◆ Extracted entries ◆
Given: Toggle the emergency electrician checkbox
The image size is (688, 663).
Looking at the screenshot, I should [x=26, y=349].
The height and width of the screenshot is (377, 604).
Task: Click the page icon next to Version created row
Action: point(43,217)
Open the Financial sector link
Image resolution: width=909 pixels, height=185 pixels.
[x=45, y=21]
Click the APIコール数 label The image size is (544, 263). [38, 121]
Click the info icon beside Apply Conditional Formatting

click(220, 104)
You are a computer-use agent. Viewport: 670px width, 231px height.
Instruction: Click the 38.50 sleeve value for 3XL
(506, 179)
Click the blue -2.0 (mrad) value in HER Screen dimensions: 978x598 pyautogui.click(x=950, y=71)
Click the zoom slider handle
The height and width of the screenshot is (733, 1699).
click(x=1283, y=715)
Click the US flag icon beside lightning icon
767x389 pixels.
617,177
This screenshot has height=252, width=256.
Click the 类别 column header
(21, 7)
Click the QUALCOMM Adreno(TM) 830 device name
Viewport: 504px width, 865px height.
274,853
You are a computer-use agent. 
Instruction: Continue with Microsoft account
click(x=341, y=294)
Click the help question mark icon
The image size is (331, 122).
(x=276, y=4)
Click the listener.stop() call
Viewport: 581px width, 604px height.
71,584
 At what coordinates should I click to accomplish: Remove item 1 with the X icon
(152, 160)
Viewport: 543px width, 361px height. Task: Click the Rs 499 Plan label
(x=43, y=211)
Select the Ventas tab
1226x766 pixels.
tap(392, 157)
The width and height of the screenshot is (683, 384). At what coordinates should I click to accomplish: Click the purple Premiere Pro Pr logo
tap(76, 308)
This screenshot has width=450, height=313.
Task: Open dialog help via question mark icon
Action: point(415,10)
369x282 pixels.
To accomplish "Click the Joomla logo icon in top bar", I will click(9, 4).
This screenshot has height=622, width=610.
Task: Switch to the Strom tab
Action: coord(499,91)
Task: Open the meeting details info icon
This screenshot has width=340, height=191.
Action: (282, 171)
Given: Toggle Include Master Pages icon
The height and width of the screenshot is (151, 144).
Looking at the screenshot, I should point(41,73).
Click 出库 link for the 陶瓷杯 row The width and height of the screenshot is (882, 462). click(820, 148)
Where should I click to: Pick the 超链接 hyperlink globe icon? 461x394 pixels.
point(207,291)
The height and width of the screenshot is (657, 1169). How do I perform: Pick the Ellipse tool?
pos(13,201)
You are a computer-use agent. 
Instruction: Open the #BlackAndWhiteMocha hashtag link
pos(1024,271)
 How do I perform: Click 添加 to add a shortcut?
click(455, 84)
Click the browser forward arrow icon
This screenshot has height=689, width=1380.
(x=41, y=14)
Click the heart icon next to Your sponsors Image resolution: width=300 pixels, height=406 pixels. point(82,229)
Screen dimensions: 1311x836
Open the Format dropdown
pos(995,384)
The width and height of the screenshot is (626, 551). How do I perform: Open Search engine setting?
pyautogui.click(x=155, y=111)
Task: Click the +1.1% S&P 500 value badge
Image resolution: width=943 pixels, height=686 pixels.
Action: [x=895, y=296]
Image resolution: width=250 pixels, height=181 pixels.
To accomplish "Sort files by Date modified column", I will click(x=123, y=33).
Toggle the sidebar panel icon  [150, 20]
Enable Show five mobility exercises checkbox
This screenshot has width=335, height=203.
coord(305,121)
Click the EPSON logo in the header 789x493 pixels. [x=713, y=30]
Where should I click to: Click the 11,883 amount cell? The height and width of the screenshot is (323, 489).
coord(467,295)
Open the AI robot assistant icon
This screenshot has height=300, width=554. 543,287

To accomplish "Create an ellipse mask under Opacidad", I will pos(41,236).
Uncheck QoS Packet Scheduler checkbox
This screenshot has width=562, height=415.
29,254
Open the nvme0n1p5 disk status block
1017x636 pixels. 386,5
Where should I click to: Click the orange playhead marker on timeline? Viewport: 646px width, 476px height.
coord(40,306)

◆ What the exercise asks ◆
Return all of the data above, keeping every line exactly as it appears.

◆ Response ◆
Given: Toggle the emergency electrician checkbox
The image size is (688, 663).
Looking at the screenshot, I should [x=26, y=349].
The height and width of the screenshot is (377, 604).
Task: Click the page icon next to Version created row
Action: point(43,217)
Open the Financial sector link
Image resolution: width=909 pixels, height=185 pixels.
[x=45, y=21]
Click the APIコール数 label The image size is (544, 263). [38, 121]
Click the info icon beside Apply Conditional Formatting

click(220, 104)
You are a computer-use agent. Viewport: 670px width, 231px height.
Instruction: Click the 38.50 sleeve value for 3XL
(506, 179)
Click the blue -2.0 (mrad) value in HER Screen dimensions: 978x598 pyautogui.click(x=950, y=71)
Click the zoom slider handle
The height and width of the screenshot is (733, 1699).
click(x=1283, y=715)
Click the US flag icon beside lightning icon
767x389 pixels.
617,177
This screenshot has height=252, width=256.
Click the 类别 column header
(21, 7)
Click the QUALCOMM Adreno(TM) 830 device name
Viewport: 504px width, 865px height.
274,853
You are a computer-use agent. 
Instruction: Continue with Microsoft account
click(x=341, y=294)
Click the help question mark icon
The image size is (331, 122).
(x=276, y=4)
Click the listener.stop() call
Viewport: 581px width, 604px height.
71,584
 At what coordinates should I click to accomplish: Remove item 1 with the X icon
(152, 160)
Viewport: 543px width, 361px height. Task: Click the Rs 499 Plan label
(x=43, y=211)
Select the Ventas tab
1226x766 pixels.
tap(392, 157)
The width and height of the screenshot is (683, 384). At what coordinates should I click to accomplish: Click the purple Premiere Pro Pr logo
tap(76, 308)
This screenshot has width=450, height=313.
Task: Open dialog help via question mark icon
Action: point(415,10)
369x282 pixels.
To accomplish "Click the Joomla logo icon in top bar", I will click(9, 4).
This screenshot has height=622, width=610.
Task: Switch to the Strom tab
Action: coord(499,91)
Task: Open the meeting details info icon
This screenshot has width=340, height=191.
Action: (282, 171)
Given: Toggle Include Master Pages icon
The height and width of the screenshot is (151, 144).
Looking at the screenshot, I should point(41,73).
Click 出库 link for the 陶瓷杯 row The width and height of the screenshot is (882, 462). click(820, 148)
Where should I click to: Pick the 超链接 hyperlink globe icon? 461x394 pixels.
point(207,291)
The height and width of the screenshot is (657, 1169). How do I perform: Pick the Ellipse tool?
pos(13,201)
You are a computer-use agent. 
Instruction: Open the #BlackAndWhiteMocha hashtag link
pos(1024,271)
 How do I perform: Click 添加 to add a shortcut?
click(455, 84)
Click the browser forward arrow icon
This screenshot has height=689, width=1380.
(x=41, y=14)
Click the heart icon next to Your sponsors Image resolution: width=300 pixels, height=406 pixels. point(82,229)
Screen dimensions: 1311x836
Open the Format dropdown
pos(995,384)
The width and height of the screenshot is (626, 551). How do I perform: Open Search engine setting?
pyautogui.click(x=155, y=111)
Task: Click the +1.1% S&P 500 value badge
Image resolution: width=943 pixels, height=686 pixels.
Action: [x=895, y=296]
Image resolution: width=250 pixels, height=181 pixels.
To accomplish "Sort files by Date modified column", I will click(x=123, y=33).
Toggle the sidebar panel icon  [150, 20]
Enable Show five mobility exercises checkbox
This screenshot has width=335, height=203.
coord(305,121)
Click the EPSON logo in the header 789x493 pixels. [x=713, y=30]
Where should I click to: Click the 11,883 amount cell? The height and width of the screenshot is (323, 489).
coord(467,295)
Open the AI robot assistant icon
This screenshot has height=300, width=554. 543,287

To accomplish "Create an ellipse mask under Opacidad", I will pos(41,236).
Uncheck QoS Packet Scheduler checkbox
This screenshot has width=562, height=415.
29,254
Open the nvme0n1p5 disk status block
1017x636 pixels. 386,5
Where should I click to: Click the orange playhead marker on timeline? Viewport: 646px width, 476px height.
coord(40,306)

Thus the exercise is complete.